[PROBLEM DESCRIPTION]: Update the items below by replacing every "Given:" with "Request:". Leave everything else as it is.

---------- DATA FOR THIS EXERCISE

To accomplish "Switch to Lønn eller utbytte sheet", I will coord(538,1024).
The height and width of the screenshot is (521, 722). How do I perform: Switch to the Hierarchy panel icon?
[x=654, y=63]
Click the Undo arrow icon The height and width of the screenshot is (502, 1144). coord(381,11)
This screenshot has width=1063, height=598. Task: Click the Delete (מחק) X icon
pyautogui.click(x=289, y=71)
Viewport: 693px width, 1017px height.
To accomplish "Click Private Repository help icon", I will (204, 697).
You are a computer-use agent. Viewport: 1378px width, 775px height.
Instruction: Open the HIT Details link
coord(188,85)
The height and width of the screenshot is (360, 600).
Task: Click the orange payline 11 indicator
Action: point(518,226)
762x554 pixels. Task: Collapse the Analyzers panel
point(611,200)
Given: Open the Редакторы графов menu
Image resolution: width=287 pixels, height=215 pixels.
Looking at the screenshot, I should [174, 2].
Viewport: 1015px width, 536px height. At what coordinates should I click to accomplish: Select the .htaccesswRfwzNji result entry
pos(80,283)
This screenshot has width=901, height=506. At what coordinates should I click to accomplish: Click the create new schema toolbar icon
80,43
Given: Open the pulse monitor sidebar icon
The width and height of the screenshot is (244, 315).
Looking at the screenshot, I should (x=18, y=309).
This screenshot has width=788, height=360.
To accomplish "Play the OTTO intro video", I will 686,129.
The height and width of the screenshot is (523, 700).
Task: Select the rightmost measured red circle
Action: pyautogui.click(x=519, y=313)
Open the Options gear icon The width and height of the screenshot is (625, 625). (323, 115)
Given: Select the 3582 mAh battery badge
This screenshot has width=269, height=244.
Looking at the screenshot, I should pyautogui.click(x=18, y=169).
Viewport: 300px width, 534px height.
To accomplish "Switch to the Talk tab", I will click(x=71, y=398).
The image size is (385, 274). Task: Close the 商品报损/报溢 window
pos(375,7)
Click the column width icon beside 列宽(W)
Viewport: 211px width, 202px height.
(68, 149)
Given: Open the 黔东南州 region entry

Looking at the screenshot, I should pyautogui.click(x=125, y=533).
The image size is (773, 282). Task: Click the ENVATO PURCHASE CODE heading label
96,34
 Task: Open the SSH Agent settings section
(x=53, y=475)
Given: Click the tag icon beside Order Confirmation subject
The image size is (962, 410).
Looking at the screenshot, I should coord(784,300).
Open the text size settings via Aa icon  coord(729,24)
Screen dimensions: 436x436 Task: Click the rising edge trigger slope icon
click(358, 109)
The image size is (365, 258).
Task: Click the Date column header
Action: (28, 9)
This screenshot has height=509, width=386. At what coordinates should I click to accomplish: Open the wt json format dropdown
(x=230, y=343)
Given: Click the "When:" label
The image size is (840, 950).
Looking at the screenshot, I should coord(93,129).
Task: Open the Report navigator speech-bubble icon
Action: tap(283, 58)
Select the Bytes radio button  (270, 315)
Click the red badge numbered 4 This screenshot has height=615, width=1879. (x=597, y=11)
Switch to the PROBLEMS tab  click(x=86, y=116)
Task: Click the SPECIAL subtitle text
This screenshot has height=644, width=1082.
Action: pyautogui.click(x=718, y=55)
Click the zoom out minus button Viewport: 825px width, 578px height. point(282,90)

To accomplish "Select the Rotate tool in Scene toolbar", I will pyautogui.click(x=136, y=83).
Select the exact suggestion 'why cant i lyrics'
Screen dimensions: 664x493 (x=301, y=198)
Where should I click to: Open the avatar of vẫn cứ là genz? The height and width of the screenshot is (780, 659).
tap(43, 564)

--------------------

[WORKED SOLUTION]:
To accomplish "Switch to Lønn eller utbytte sheet", I will coord(538,1024).
The height and width of the screenshot is (521, 722). How do I perform: Switch to the Hierarchy panel icon?
[x=654, y=63]
Click the Undo arrow icon The height and width of the screenshot is (502, 1144). coord(381,11)
This screenshot has width=1063, height=598. Task: Click the Delete (מחק) X icon
pyautogui.click(x=289, y=71)
Viewport: 693px width, 1017px height.
To accomplish "Click Private Repository help icon", I will (204, 697).
You are a computer-use agent. Viewport: 1378px width, 775px height.
Instruction: Open the HIT Details link
coord(188,85)
The height and width of the screenshot is (360, 600).
Task: Click the orange payline 11 indicator
Action: point(518,226)
762x554 pixels. Task: Collapse the Analyzers panel
point(611,200)
Request: Open the Редакторы графов menu
Image resolution: width=287 pixels, height=215 pixels.
Looking at the screenshot, I should [174, 2].
Viewport: 1015px width, 536px height. At what coordinates should I click to accomplish: Select the .htaccesswRfwzNji result entry
pos(80,283)
This screenshot has width=901, height=506. At what coordinates should I click to accomplish: Click the create new schema toolbar icon
80,43
Request: Open the pulse monitor sidebar icon
The width and height of the screenshot is (244, 315).
Looking at the screenshot, I should (x=18, y=309).
This screenshot has width=788, height=360.
To accomplish "Play the OTTO intro video", I will 686,129.
The height and width of the screenshot is (523, 700).
Task: Select the rightmost measured red circle
Action: pyautogui.click(x=519, y=313)
Open the Options gear icon The width and height of the screenshot is (625, 625). (323, 115)
Request: Select the 3582 mAh battery badge
This screenshot has width=269, height=244.
Looking at the screenshot, I should pyautogui.click(x=18, y=169).
Viewport: 300px width, 534px height.
To accomplish "Switch to the Talk tab", I will click(x=71, y=398).
The image size is (385, 274). Task: Close the 商品报损/报溢 window
pos(375,7)
Click the column width icon beside 列宽(W)
Viewport: 211px width, 202px height.
(68, 149)
Request: Open the 黔东南州 region entry

Looking at the screenshot, I should pyautogui.click(x=125, y=533).
The image size is (773, 282). Task: Click the ENVATO PURCHASE CODE heading label
96,34
 Task: Open the SSH Agent settings section
(x=53, y=475)
Request: Click the tag icon beside Order Confirmation subject
The image size is (962, 410).
Looking at the screenshot, I should coord(784,300).
Open the text size settings via Aa icon  coord(729,24)
Screen dimensions: 436x436 Task: Click the rising edge trigger slope icon
click(358, 109)
The image size is (365, 258).
Task: Click the Date column header
Action: (28, 9)
This screenshot has height=509, width=386. At what coordinates should I click to accomplish: Open the wt json format dropdown
(x=230, y=343)
Request: Click the "When:" label
The image size is (840, 950).
Looking at the screenshot, I should coord(93,129).
Task: Open the Report navigator speech-bubble icon
Action: tap(283, 58)
Select the Bytes radio button  (270, 315)
Click the red badge numbered 4 This screenshot has height=615, width=1879. (x=597, y=11)
Switch to the PROBLEMS tab  click(x=86, y=116)
Task: Click the SPECIAL subtitle text
This screenshot has height=644, width=1082.
Action: pyautogui.click(x=718, y=55)
Click the zoom out minus button Viewport: 825px width, 578px height. point(282,90)

To accomplish "Select the Rotate tool in Scene toolbar", I will pyautogui.click(x=136, y=83).
Select the exact suggestion 'why cant i lyrics'
Screen dimensions: 664x493 (x=301, y=198)
Where should I click to: Open the avatar of vẫn cứ là genz? The height and width of the screenshot is (780, 659).
tap(43, 564)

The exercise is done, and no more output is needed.